Stated task a: Reproduce the rows verbatim, starting with the line containing "Task: Toggle the 启用售后 checkbox" and ending with the line containing "tap(408, 123)", both included.

Selected excerpt:

Sunday, July 18, 2010

It’s Hard to Defend This One

Well, I’ve been offering a sort of semi-defense, or at least an explanation, of Obama’s unwillingness to confront Israel and its supporters.  But I can’t handle this one (from this morning’s Haaretz):

“U.S. official: More American aid will help Israel make 'tough' decisions”: 

An expanded security aid package would allow Israel to reach "tough decisions" in peace talks with the Palestinians, U.S. Assistant Secretary of State Andrew J. Shapiro said Friday, adding that Washington planned to provide Israel with its most extensive military aid package in history.

Thursday, July 15, 2010

Reply to “Bon”

Bon’s comment on yesterday’s blog, “Obama’s Dilemma: Addendum,” succinctly and articulately captures the “pro-Israel” argument.  For that reason, I want to reprint it here, and then respond to it.

Stated task b: According to the blog post, which U.S. official said that an expanded security aid package would allow Israel to reach "tough decisions" in peace talks?

Dataset:
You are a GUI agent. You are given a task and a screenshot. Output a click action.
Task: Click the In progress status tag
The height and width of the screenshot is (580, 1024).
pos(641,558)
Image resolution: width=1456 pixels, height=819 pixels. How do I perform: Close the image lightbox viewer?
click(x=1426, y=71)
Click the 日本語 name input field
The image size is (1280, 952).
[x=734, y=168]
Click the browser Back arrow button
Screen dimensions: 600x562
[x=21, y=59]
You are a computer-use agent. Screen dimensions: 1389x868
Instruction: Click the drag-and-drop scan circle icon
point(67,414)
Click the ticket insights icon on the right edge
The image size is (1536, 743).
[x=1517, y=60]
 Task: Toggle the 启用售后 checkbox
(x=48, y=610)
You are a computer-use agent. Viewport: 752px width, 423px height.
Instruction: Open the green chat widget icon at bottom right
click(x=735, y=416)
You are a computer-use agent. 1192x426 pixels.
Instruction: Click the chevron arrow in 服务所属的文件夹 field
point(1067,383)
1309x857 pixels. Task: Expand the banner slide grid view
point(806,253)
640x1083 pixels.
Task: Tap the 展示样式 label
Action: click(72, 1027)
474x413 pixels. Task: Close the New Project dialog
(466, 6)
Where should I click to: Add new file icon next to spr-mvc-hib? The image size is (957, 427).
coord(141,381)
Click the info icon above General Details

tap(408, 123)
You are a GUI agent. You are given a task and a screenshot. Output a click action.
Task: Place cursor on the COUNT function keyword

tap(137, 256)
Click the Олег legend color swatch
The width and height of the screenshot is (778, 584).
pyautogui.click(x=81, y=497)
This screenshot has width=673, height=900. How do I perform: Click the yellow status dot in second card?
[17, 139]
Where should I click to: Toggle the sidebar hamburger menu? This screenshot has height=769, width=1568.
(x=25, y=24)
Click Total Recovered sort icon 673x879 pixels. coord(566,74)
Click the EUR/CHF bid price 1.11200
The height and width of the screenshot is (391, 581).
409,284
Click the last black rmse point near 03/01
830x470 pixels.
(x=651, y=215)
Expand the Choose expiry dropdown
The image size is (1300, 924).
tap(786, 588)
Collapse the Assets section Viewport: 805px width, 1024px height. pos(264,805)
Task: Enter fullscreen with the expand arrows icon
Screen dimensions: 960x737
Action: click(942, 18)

Finished answer a:
 Task: Toggle the 启用售后 checkbox
(x=48, y=610)
You are a computer-use agent. Viewport: 752px width, 423px height.
Instruction: Open the green chat widget icon at bottom right
click(x=735, y=416)
You are a computer-use agent. 1192x426 pixels.
Instruction: Click the chevron arrow in 服务所属的文件夹 field
point(1067,383)
1309x857 pixels. Task: Expand the banner slide grid view
point(806,253)
640x1083 pixels.
Task: Tap the 展示样式 label
Action: click(72, 1027)
474x413 pixels. Task: Close the New Project dialog
(466, 6)
Where should I click to: Add new file icon next to spr-mvc-hib? The image size is (957, 427).
coord(141,381)
Click the info icon above General Details

tap(408, 123)

Finished answer b: U.S. Assistant Secretary of State Andrew J. Shapiro